If You Plan To Claim Demand Futility, You Had Best Not Make A Demand

Rule 23.1 of the Nevada Rules of Civil Procedure specifies the pleading and standing requirements for shareholder derivative actions.  Among other things, Rule 23.1 requires that a complaint "allege with particularity the efforts, if any, made by the plaintiff to obtain the action the plaintiff desires from the directors or comparable authority and, if necessary, from the shareholders or members, and the reasons for the plaintiff’s failure to obtain the action or for not making the effort".  In other words, a plaintiff must either allege that she made a demand on the corporation's board of directors or that the making of such a demand would be futile. 

In Meridian OHC Partners, LP v. Davis, 2020 U.S. Dist.
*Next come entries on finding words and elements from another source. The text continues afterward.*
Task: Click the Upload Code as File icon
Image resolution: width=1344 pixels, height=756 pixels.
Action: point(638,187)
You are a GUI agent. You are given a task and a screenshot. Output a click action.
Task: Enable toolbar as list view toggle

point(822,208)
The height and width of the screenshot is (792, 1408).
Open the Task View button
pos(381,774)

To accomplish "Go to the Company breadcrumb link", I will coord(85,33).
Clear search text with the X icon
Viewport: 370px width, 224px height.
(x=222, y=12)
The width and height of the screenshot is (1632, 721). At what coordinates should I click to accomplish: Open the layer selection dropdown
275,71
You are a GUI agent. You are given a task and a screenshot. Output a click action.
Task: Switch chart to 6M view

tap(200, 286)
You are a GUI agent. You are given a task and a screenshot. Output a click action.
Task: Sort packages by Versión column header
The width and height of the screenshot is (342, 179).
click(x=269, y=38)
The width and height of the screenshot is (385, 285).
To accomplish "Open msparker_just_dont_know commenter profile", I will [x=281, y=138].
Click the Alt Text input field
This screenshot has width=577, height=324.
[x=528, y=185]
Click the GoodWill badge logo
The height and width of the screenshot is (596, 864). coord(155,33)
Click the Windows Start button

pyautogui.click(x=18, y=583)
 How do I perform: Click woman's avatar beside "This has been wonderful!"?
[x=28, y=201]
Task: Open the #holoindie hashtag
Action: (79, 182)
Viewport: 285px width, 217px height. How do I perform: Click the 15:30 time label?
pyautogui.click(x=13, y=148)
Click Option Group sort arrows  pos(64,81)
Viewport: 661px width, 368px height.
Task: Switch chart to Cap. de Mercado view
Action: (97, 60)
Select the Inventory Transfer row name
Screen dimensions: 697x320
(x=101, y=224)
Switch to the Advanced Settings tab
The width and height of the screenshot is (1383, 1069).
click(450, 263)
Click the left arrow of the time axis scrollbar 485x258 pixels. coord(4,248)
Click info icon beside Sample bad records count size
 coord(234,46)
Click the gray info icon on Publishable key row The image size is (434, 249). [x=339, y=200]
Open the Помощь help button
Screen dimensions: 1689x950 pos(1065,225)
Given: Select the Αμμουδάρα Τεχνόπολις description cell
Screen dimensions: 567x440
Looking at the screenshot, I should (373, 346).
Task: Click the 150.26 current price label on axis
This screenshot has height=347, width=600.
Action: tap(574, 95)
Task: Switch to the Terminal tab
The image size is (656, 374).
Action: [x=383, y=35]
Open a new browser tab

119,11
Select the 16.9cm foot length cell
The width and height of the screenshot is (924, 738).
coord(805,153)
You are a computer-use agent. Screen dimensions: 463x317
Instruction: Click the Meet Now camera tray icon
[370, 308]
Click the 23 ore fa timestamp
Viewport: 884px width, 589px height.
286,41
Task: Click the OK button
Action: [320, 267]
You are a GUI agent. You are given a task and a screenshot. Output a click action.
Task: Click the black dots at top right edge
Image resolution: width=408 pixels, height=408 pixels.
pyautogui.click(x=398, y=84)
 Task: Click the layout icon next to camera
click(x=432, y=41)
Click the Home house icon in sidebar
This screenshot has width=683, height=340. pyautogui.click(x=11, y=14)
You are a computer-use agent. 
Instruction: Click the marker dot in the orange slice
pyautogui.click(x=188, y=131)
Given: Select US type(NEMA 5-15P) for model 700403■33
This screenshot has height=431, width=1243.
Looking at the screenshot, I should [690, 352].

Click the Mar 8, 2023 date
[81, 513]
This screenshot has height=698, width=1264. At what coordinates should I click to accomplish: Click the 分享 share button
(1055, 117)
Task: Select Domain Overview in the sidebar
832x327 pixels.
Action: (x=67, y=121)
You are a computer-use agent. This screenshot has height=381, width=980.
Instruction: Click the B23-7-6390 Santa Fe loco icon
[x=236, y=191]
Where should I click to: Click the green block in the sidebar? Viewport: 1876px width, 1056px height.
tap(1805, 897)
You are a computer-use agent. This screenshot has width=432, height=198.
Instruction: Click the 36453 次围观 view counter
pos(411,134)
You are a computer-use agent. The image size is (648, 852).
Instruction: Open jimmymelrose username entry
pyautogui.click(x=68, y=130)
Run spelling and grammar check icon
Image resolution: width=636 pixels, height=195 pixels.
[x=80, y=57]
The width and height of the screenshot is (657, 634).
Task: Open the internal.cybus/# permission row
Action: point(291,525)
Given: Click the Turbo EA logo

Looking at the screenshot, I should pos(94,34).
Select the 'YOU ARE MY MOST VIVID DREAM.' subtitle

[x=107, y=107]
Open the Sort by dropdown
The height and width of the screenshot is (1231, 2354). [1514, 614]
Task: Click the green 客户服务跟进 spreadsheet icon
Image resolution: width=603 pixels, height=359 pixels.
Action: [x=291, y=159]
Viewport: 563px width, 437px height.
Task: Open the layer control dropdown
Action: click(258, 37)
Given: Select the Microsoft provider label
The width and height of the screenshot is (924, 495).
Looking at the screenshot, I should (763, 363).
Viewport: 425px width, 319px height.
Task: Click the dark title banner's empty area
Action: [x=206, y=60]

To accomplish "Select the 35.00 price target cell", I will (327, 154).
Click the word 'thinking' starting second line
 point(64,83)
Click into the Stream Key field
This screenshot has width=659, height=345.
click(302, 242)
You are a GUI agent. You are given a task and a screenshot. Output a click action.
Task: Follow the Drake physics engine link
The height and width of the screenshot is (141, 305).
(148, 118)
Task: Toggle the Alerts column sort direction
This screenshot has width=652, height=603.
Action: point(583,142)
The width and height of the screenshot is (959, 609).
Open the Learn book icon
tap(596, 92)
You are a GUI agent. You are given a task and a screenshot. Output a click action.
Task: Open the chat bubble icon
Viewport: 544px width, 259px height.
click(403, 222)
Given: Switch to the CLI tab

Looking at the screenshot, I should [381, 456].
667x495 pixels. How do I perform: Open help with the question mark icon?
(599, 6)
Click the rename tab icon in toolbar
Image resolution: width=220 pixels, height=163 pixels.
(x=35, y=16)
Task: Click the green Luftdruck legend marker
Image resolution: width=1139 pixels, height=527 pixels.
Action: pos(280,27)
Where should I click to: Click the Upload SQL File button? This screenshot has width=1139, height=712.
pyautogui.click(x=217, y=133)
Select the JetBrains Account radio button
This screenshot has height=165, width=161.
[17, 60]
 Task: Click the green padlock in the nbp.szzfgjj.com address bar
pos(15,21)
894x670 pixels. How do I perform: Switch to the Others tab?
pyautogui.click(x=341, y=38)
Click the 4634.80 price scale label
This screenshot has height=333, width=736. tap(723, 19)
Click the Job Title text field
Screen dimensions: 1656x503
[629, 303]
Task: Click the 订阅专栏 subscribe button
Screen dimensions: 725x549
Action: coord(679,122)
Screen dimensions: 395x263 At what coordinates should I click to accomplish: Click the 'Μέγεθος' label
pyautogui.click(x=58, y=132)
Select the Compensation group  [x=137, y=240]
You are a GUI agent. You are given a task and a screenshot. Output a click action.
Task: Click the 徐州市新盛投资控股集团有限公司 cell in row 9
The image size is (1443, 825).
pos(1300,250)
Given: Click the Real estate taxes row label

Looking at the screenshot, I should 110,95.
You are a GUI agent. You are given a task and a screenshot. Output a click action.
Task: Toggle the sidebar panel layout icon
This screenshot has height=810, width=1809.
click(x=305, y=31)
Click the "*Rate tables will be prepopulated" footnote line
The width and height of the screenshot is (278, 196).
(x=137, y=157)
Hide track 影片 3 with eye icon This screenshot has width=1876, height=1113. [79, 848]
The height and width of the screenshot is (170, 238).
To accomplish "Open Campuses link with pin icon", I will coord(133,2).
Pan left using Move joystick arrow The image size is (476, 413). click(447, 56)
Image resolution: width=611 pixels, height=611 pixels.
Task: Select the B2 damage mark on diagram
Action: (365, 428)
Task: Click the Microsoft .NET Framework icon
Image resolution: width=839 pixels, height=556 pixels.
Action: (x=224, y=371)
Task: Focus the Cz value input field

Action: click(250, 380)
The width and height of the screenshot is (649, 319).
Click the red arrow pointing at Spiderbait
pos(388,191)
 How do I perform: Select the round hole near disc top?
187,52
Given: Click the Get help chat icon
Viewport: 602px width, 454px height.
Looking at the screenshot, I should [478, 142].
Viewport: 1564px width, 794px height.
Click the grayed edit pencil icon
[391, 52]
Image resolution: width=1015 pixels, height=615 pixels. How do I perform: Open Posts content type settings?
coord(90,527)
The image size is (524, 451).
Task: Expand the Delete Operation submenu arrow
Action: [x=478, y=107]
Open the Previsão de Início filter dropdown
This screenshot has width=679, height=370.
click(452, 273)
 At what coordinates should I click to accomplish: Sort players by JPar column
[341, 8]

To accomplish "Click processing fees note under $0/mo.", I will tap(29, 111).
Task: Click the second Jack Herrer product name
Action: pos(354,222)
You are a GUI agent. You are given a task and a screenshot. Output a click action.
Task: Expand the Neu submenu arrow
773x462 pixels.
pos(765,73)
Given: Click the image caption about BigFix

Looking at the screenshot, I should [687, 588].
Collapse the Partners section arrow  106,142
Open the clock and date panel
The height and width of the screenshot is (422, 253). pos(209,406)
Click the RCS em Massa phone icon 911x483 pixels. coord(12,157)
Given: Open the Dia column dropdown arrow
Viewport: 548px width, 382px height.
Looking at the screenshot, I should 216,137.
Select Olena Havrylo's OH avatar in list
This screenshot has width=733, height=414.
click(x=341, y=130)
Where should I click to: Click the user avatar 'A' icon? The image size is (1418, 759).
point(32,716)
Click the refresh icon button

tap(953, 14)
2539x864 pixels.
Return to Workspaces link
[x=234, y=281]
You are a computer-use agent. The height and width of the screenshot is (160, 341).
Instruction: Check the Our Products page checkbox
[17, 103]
LEXIS 125186, the plaintiff had filed a derivative action alleging breaches of fiduciary duty, abuse of control, gross mismanagement, and waste of corporate assets.  The complaint alleged that demand was futile.  There was a problem, however, because the plaintiff had previously filed a derivative action in Nevada state court alleging that it had made a demand and that the demand had been wrongfully refused.  After the Nevada state court judge dismissed the action, the plaintiff filed another derivative action in federal district court.  Judge Jill A. Otake ruled:

"Indeed, it is contradictory for Plaintiff to argue in this action that demand would be futile when it already presented a demand and asserted allegations about the demand in the Nevada action."

When a shareholder makes a demand on the board, it is conceding that disinterestedness of the board to consider the demand.  That concession, however, does not foreclose the shareholder from challenging a board's decision not to pursue the action demanded by the shareholder, but that would be a case of wrongful refusal and not demand futility.